How long does it take to complete a task, on average?

Other than Firefox, is there any other software that you must load on your computer?

If anybody else has tried it, what are your opinions regarding working for Leapforce.

Thanks.


----------



## Catalytic

I work for a competing company, and I imagine LF has a strict NDA which prohibits their sub-contractors from answering the questions you're asking. It's honest work, you won't get rich doing it, but you will get paid. It's more than minimum wage, and you don't have to use gasoline getting to work, or buy work clothes :goodjob:


----------



## L.A.

How's working out? Has anyone else signed up?
It looks good.


----------



## ladybug

Sorry guys for the delay in responding, I couldn't find my original post  I am still working for them, this is my 8th month and I believe they are still hiring. Tasks take various amounts of time and Catalytic is correct there are some questions we aren't allowed to answer as it will get us in trouble  There is no maximum amount of hours and time available may vary but it is a very good way to supplement income or as a part time job. I work part-time but there are people who work more hours than I do (I home school also) so I know more time is available. When you first get started it may take a little time to get more hours, but all in all it is a very good job.


----------



## micheleruland

I looked at their site too and submitting my application/resume. Looks interesting. Only thing I'm nervous about is that if I do get an offer from them, I'll have to provide my SS# to an unknown online organization. Please tell me that Leapforce is not a cover for some kind of identity theft ring!


----------



## Halfway

I took the test and failed. Yup.
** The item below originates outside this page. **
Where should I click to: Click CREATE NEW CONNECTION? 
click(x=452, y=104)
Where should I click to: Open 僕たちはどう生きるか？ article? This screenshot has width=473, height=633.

Failed. 

Now, I am well educated and not used to failing very often, but the first test of 30 plus questions was a temple rubbing experience.

Test was open book and multiple choice, but there was so much ambiguity it was crazy. The guidebook is large and should have the answers, but it seems it left open much room for interpretation. I just received another e-mail allowing me to take it again (they must need the evaluators), but I am not sure the hour or two I intended on performing each day is my cup of tea.

I am glad Ladybug thought it was easy!!! I may have bone-headed and submitted without saving, who knows. 

They do seem very legitimate though. They have been a round a while.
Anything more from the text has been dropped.